*DATA SUPPLIED*
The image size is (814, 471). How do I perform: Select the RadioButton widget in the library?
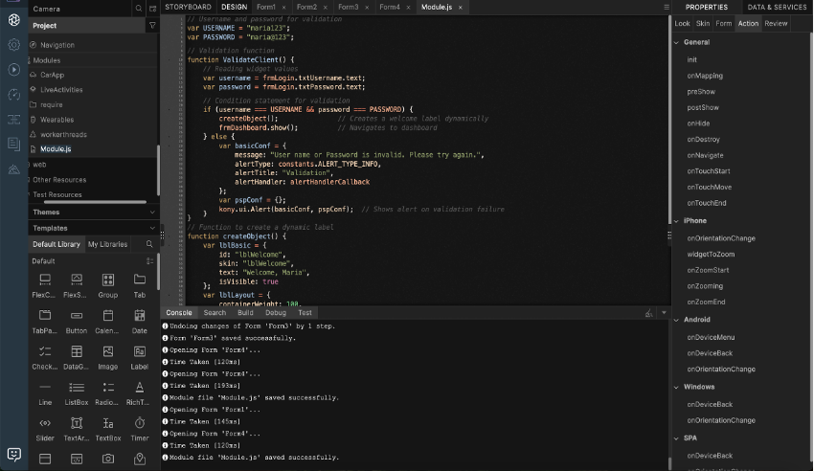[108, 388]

...

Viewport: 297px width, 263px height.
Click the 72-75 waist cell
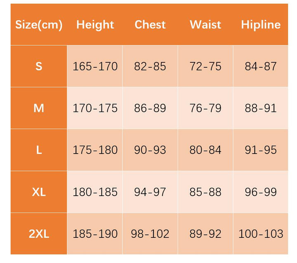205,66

*YOUR INSTRUCTIONS*
Show every line of the entries above that contains the string "RadioButton". Case counts, so treat uppercase and lowercase letters as different.

*OUTPUT OF THE EXERCISE*
The image size is (814, 471). How do I perform: Select the RadioButton widget in the library?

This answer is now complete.